The perfect, suburban family has become a prominant theme and stereotype in American culture. Families from the works of Anne Tyler represent the exact opposite of this cultural stereotype. None of Tyler's novels contain families with faithful, domestic wives, breadwinning husbands, and 2.3 well-behaved, perfect children. Tyler kills this misconcieved stereotype in Breathing Lessons, Dinner at the Homesick Restaurant, and The Accidental Tourist. Anne Tyler grew up with her parents on a series of experimental communes, so she developed a different perception of family life. She observes domestic life from the view of an outsider looking in. Minor-- and sometimes major-- flaws characterize the average family in Tyler's novels because many of today's families are imperfect. Because of her communal upbringing, she observes family life more honestly than do writers who romanticize family life. Tyler's novels show that the picture most people see when they think of the typical American family is shifting from the Cleavers to the Simpsons.

Anne Tyler was born in Minnesota in 1941, but much of her childhood was spent moving around.
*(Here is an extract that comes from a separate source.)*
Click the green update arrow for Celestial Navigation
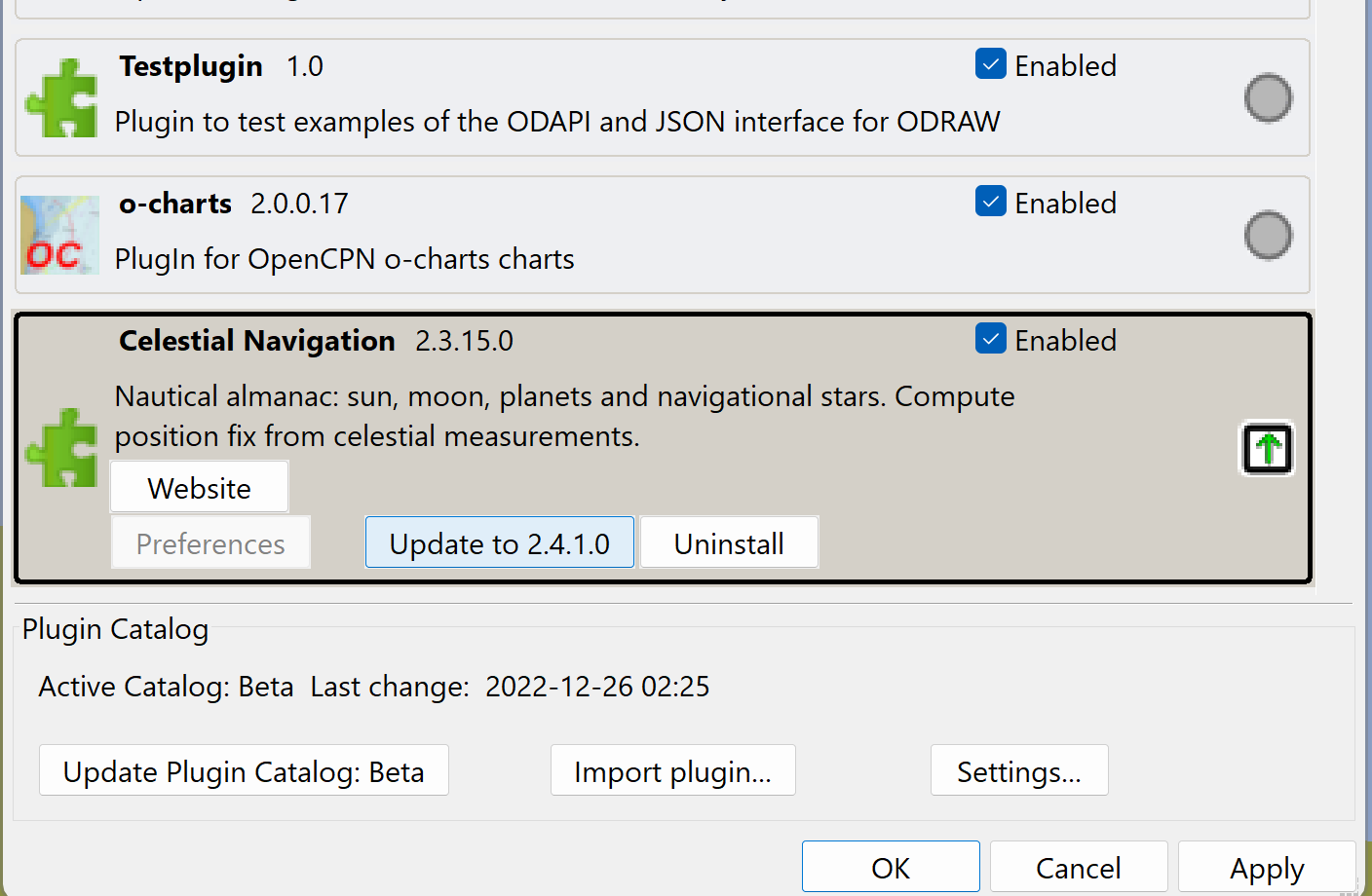This screenshot has height=896, width=1372. [x=1266, y=448]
Tyler never spent a minute of her childhood living in the type of suburban household so typical of the 1940's and 1950's. Because large, domestic Southern families surrounded her as she grew up, she was somewhat of an outsider in society. Tyler's unorthodox upbringing caused her "...to view the normal world with a certain amount of distance and surprise, which can sometimes be helpful to a writer"(Crane 2). Tyler realistically depicts family relationships without over-exaggerating them. ...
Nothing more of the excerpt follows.